本文:
-=-=-=-=-

厳密に、「いくつからいくつまで吸ってました」と書くと法に触れるため書かないが、若い頃に吸い始めた。

当時、私は「コーヒーとタバコはやめるつもりは無い」と断言していた。
どのような状況になっても、コーヒーとタバコという、いわゆる嗜好品については、強いこだわりを持っていたのである。

タバコも、格別に美味しいと思って吸っていた事はなかったのだが、何せ昭和の映画スターは例外なくタバコを燻らせていたのが、愛煙家になった一番の理由だった。
そう、“愛煙家”なんて言葉もかっこいい。
ほとんどが、「格好つけ」だったこともあり、とにかく格好いいことが一番だった。

外国のタバコにも憧れた。
外国のタバコは、何といってもCMが格好いい。
アメリカンのオートバイに跨った外国の男性が、崖の上だか何だかの高台にまでやってきて、そこでタバコに火をつける。何とも格好いいCMであり、これにも憧れた。
そのため、外国のタバコにも手を出したのだ。特に美味しいとも思わないし、いい臭いだとも思わない。ただの憧れである。

おそらく、タバコを吸っている人の大半は。このような「強い憧れ」から愛煙家になる人が多いのでは無いだろうか。
格好いいことに憧れることの、もっと強かったのは「ZIPPO」の存在である。
私は、ZIPPOを10個以上所持していた。

-=-=-=-=-

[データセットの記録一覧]
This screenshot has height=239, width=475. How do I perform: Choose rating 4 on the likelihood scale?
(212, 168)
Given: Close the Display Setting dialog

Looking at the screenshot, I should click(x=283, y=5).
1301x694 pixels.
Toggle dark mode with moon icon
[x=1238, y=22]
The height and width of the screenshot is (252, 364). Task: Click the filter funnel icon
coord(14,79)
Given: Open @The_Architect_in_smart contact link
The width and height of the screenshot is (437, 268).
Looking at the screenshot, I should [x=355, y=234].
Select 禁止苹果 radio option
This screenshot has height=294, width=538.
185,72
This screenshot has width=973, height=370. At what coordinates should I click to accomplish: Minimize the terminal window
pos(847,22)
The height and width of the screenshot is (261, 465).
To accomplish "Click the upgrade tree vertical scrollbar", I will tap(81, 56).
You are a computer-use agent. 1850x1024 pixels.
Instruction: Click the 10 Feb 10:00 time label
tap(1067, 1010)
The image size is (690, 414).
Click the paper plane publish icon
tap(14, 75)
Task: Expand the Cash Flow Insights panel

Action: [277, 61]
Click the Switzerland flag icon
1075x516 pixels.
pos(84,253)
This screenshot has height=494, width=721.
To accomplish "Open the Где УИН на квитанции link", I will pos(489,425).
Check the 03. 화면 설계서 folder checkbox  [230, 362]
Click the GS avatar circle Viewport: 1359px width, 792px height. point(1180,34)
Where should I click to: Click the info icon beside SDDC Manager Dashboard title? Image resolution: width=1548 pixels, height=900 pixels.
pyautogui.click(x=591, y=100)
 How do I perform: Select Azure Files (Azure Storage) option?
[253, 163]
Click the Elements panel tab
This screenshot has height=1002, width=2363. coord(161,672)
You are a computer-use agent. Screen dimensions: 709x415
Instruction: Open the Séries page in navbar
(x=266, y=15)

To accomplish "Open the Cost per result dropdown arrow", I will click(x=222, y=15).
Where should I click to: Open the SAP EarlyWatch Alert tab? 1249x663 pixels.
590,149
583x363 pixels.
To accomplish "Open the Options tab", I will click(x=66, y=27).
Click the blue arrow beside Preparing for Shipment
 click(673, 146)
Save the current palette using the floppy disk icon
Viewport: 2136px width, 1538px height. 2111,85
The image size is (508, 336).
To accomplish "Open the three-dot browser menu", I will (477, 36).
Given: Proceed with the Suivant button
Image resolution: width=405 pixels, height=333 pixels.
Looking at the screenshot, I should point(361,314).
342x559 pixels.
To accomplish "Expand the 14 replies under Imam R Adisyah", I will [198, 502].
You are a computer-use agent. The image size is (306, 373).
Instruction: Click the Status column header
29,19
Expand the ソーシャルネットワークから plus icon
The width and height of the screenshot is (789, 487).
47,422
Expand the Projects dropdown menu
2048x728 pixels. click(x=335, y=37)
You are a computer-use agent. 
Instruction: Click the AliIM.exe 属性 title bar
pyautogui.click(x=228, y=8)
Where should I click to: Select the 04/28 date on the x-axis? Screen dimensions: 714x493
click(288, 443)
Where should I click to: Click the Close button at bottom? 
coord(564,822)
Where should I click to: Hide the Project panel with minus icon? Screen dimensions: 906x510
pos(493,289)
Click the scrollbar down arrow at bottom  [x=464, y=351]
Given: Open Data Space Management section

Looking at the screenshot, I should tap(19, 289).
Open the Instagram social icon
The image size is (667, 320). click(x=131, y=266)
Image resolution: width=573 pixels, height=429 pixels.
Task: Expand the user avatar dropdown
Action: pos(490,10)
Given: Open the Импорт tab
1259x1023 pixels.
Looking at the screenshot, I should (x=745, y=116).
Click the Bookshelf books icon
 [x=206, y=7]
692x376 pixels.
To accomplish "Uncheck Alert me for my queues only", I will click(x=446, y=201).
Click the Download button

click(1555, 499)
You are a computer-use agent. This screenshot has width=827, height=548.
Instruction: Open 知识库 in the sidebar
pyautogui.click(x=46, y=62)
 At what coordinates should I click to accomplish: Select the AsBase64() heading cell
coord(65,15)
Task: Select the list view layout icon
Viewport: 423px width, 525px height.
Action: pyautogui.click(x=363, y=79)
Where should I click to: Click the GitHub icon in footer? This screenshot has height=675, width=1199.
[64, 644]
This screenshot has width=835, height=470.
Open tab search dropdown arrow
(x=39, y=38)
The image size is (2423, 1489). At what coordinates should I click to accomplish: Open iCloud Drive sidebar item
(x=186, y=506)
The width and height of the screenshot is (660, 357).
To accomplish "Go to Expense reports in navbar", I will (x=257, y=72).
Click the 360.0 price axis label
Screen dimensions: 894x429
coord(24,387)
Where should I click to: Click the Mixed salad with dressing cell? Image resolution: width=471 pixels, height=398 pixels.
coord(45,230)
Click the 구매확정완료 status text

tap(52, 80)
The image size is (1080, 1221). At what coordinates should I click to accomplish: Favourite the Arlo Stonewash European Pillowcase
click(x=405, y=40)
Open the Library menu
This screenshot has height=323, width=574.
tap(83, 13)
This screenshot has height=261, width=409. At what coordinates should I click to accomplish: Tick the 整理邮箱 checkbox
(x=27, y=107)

-=-=-=-=-

取り組む課題:
**1.** 次の(a)〜(c)の記述は本文の内容と合っているか。それぞれ「はい」か「いいえ」で答え、根拠となる本文の語句をそのまま引用せよ。
(a) 筆者は嗜好品であるコーヒーとタバコに強いこだわりを持っていた。
(b) 筆者は外国のタバコを特に美味しいと感じていた。
(c) 筆者が所持していたZIPPOは5個だった。
**2.** 本文でかぎ括弧「」に入れて示されている語句をすべて挙げよ。
**3.** 本文について、次の問いに答えよ。
(a) 筆者が愛煙家になった一番の理由は何か。
(b) 外国のタバコのCMで、男性は何に跨っていたか。
(c) 格好いいことへの憧れとして、もっと強かったのは何の存在か。

解答:
**1.**
(a) はい。「いわゆる嗜好品については、強いこだわりを持っていたのである」
(b) いいえ。「特に美味しいとも思わないし、いい臭いだとも思わない」
(c) いいえ。「私は、ZIPPOを10個以上所持していた」

**2.**
・いくつからいくつまで吸ってました
・コーヒーとタバコはやめるつもりは無い
・格好つけ
・強い憧れ
・ZIPPO

**3.**
(a) 昭和の映画スターが例外なくタバコを燻らせていたこと
(b) アメリカンのオートバイ
(c) ZIPPO